▶ **What needs to be done**: As output, give the exact lines from the one containing "You are a GUI" through the end of the listing below, both included, without the pictures.

▶ **Source material**:

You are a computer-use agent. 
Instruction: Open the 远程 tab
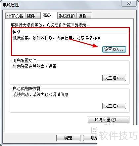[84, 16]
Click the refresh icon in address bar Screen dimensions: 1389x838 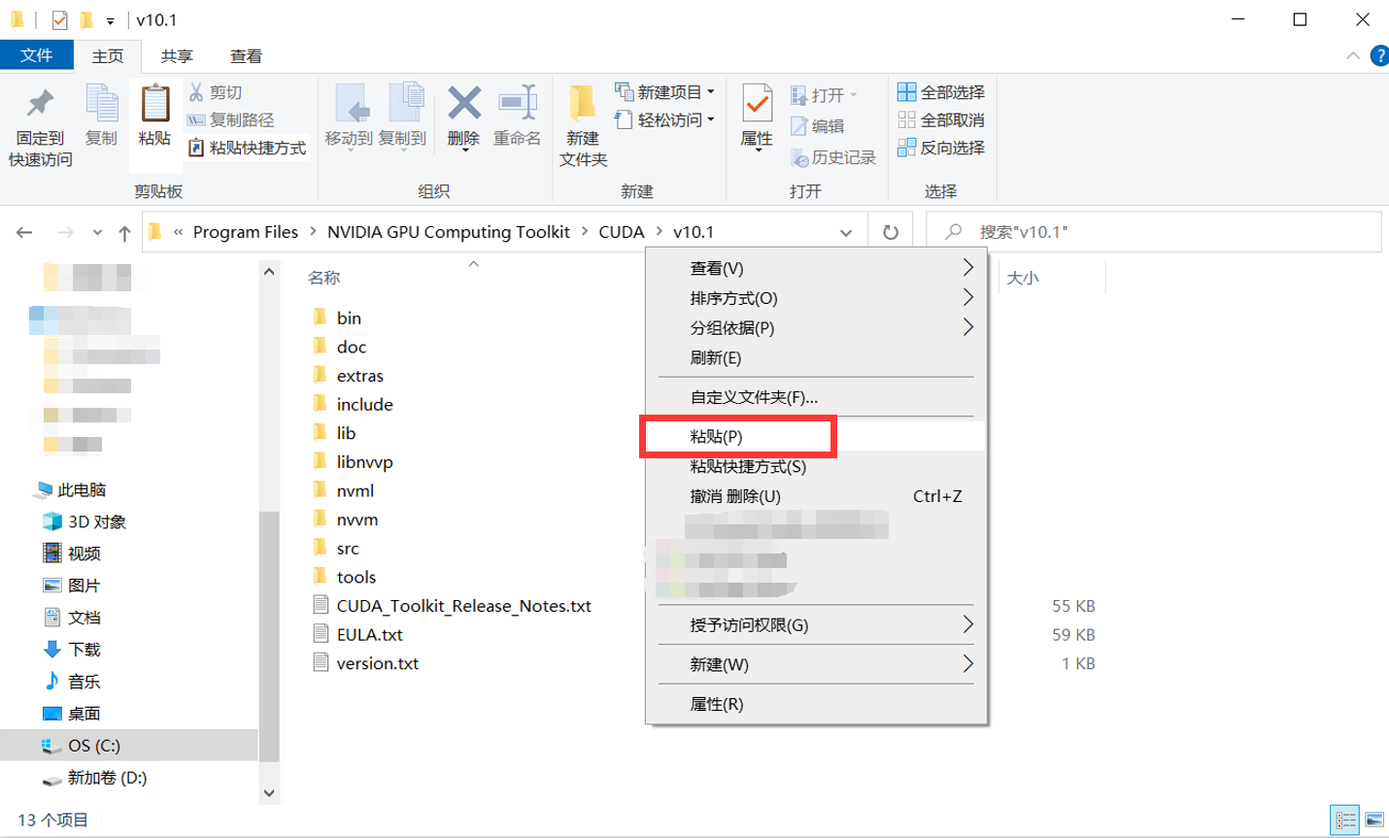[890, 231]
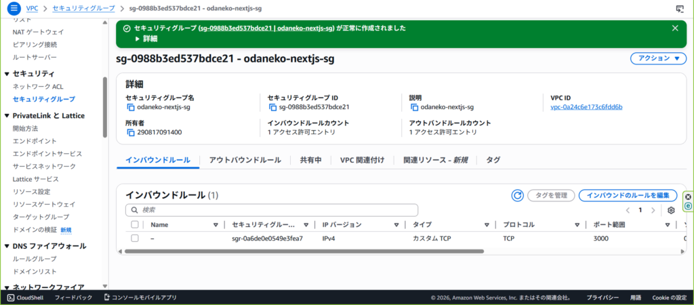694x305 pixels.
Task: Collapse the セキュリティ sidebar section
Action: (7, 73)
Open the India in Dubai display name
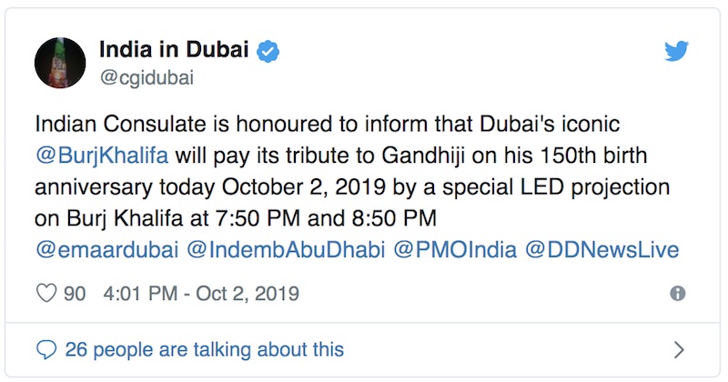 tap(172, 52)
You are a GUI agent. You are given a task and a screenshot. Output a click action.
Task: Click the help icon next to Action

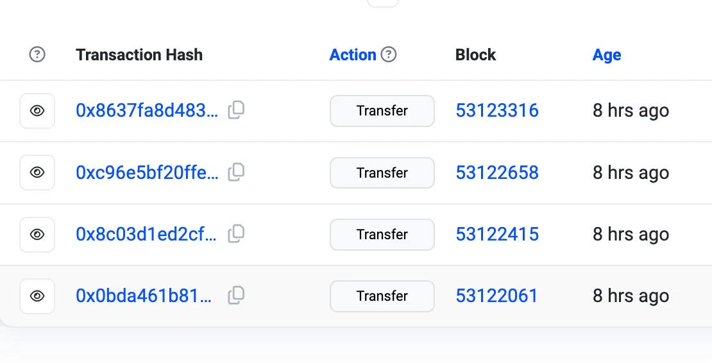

▶ **Reply**:
You are a GUI agent. You are given a task and a screenshot. Output a click action.
Task: Click the help icon next to Action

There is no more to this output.